Author name | Ιγνάτιος Χατζηγιανέλλης |
---|---|
Title | Greek news topics classification using graph neural networks |
Year | 2019-2020 |
Supervisor | George Petasis GeorgePetasis |
Recent advancements in deep learning have increased the research interest in the field of Natural Language Processing (NLP). This has led to various state-of-the-art breakthroughs, with the family of graph-based methods being no exception. The aim of this thesis is to contribute in the progression of Graph Neural Networks (GNN) and the field of NLP, by studying the problem of text classification in the Greek language. We start by evaluating the task with well established machine learning and deep learning methods, then we finalize our work by researching graph-based approaches and proposing a novel addition to them. GNN methods use different kinds of neural networks to process spatial information and construct their graphs on document or corpus level. However, regardless their structure, all studies use non-contextual embeddings for their training. Drawing inspiration from contextual language models, in this work we propose a method based on a recent study, which has been modified to utilize quantized contextual embeddings. In order to achieve this, we first employ a pre-trained BERT model which produces the contextual embeddings for our vocabulary.
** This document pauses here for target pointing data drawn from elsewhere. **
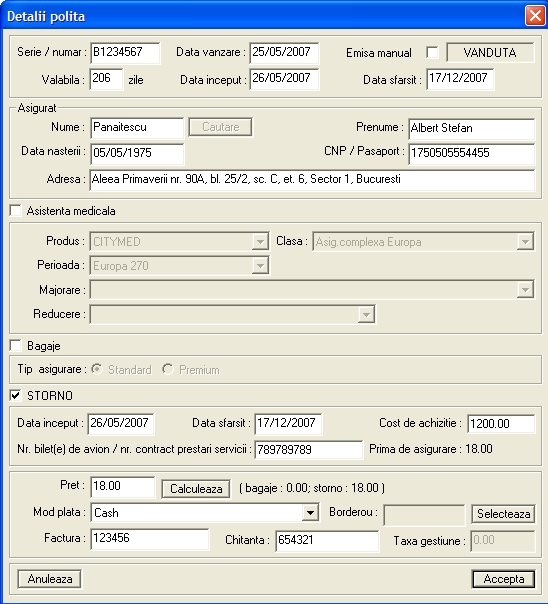Cancel with the Anuleaza button
Viewport: 548px width, 604px height.
pos(49,579)
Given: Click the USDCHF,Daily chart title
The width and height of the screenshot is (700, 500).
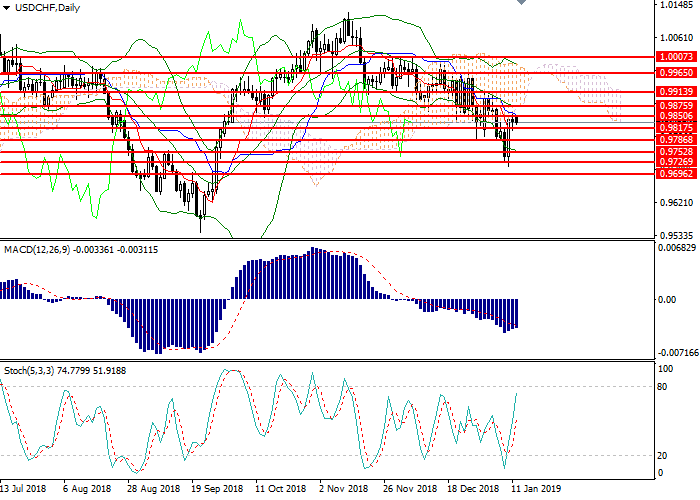Looking at the screenshot, I should tap(43, 8).
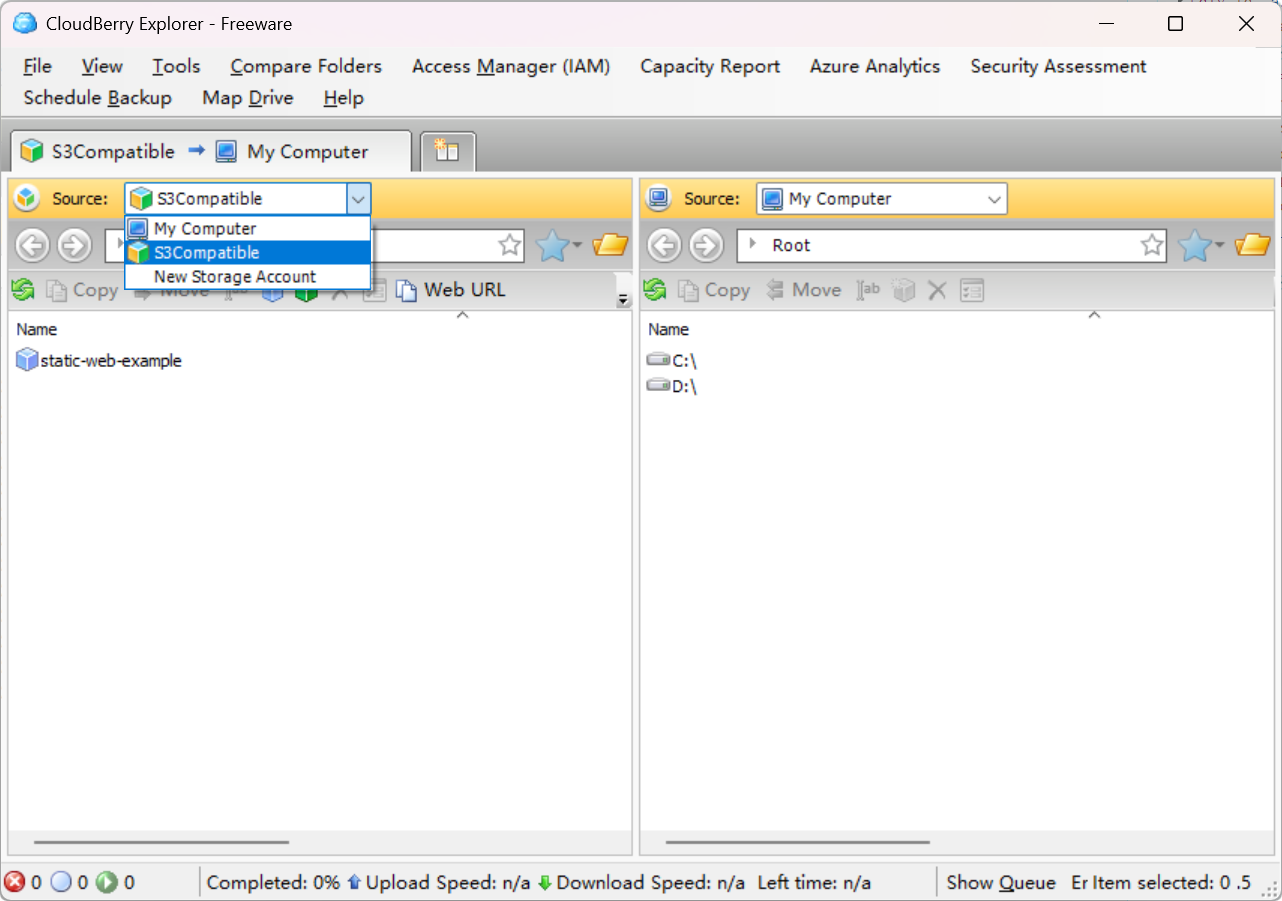Click new tab icon button
This screenshot has width=1282, height=901.
tap(447, 152)
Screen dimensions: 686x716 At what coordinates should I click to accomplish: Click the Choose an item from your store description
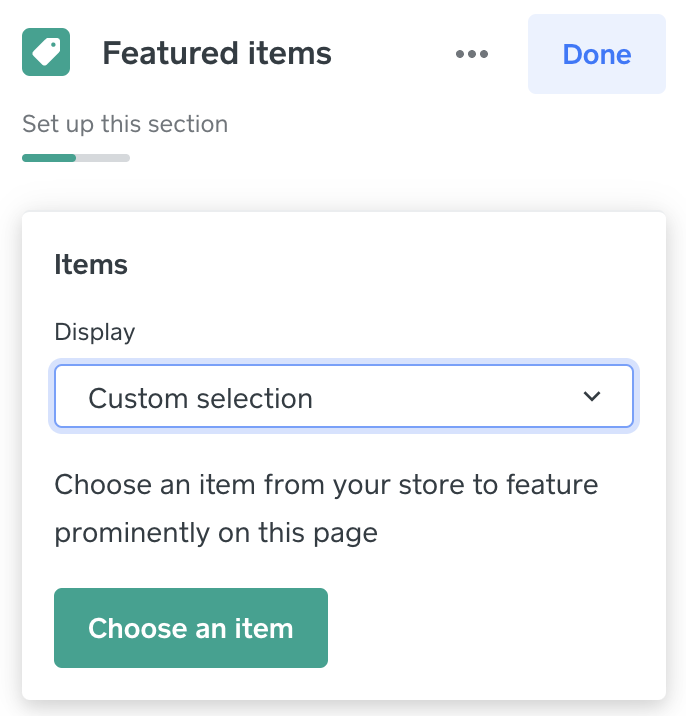(x=326, y=485)
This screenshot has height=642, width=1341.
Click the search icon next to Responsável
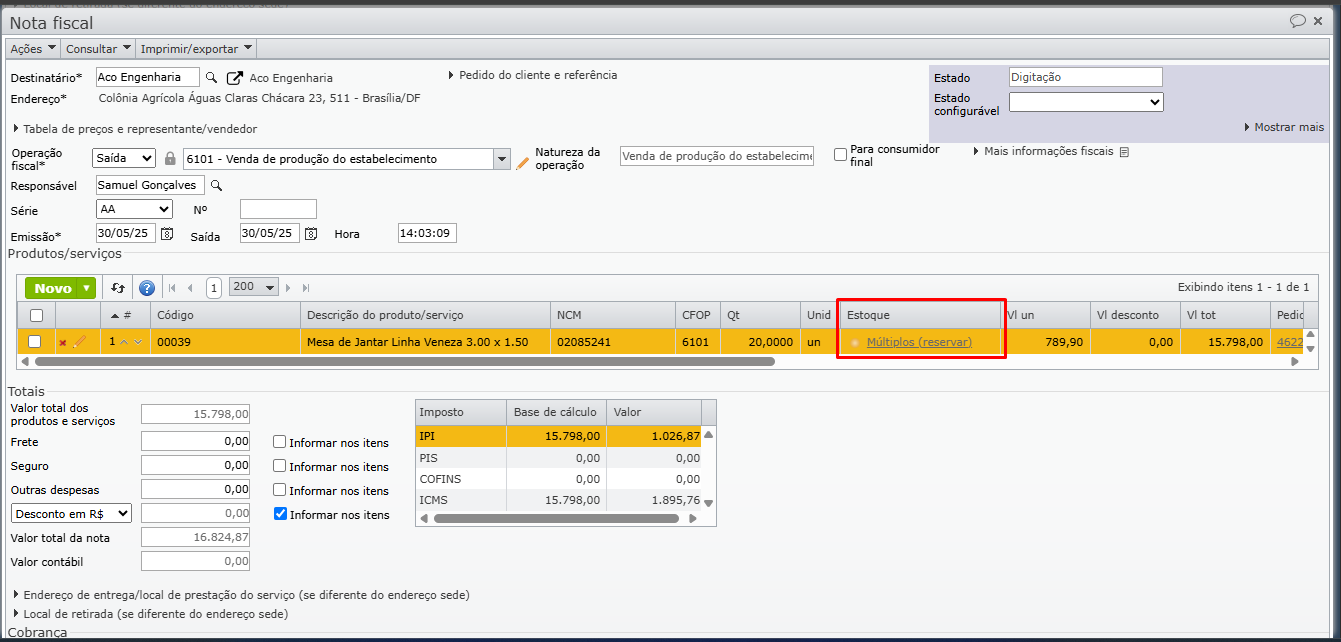click(x=216, y=185)
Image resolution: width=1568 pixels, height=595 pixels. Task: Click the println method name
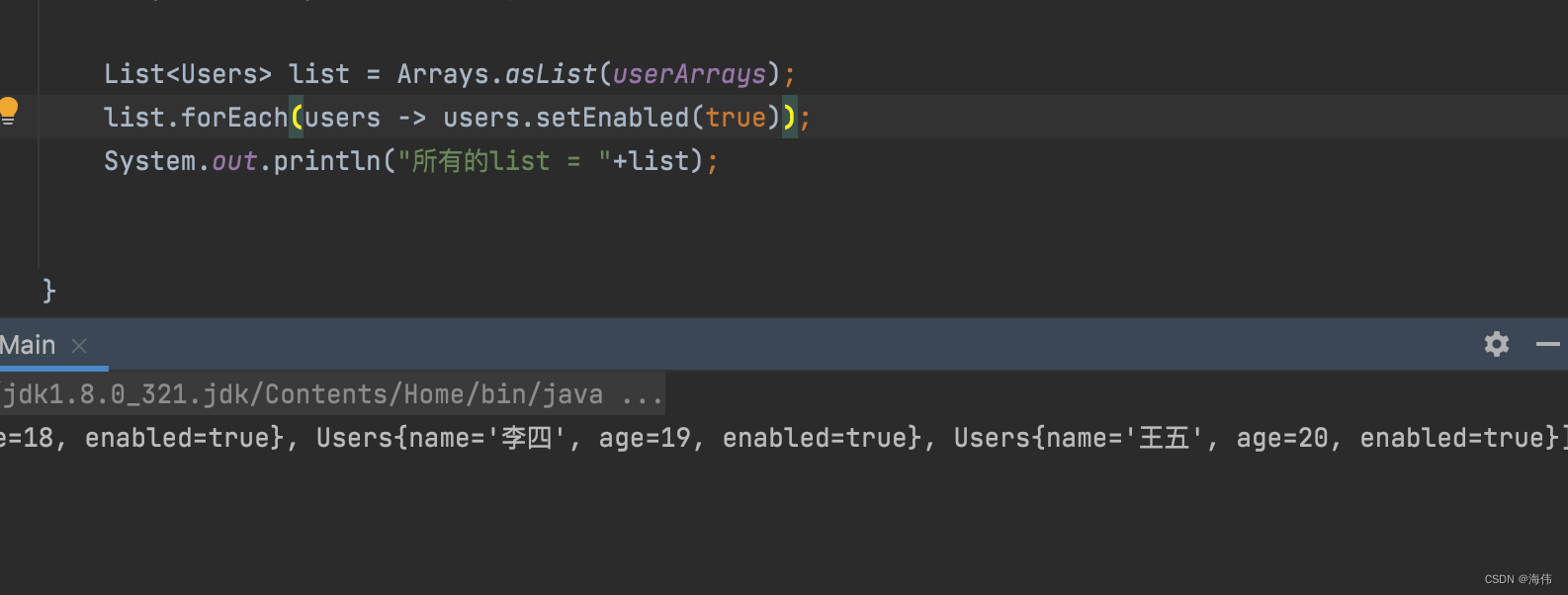pos(327,161)
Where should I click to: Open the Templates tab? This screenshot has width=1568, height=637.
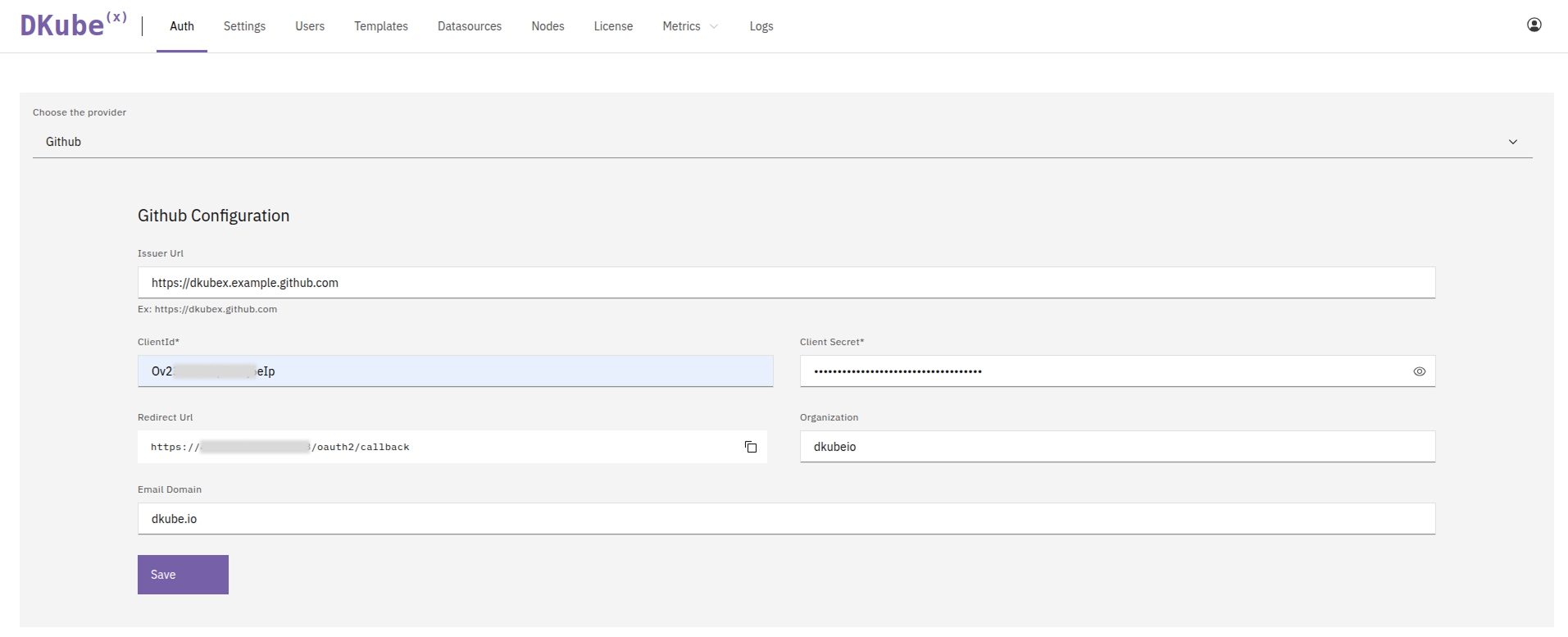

Using every available embedding, though, would lead to a very sparse and inefficient graph. To overcome this issue, we quantize the numerous representations of every word with the use of K-means, by clustering multiple embeddings into a fixed amount of centroids. Finally, we use those centroids as the actual input of the graphs. Multiple experiments on our dataset show that our suggested method outperforms both the baseline experiments and the original method on which we have been based on.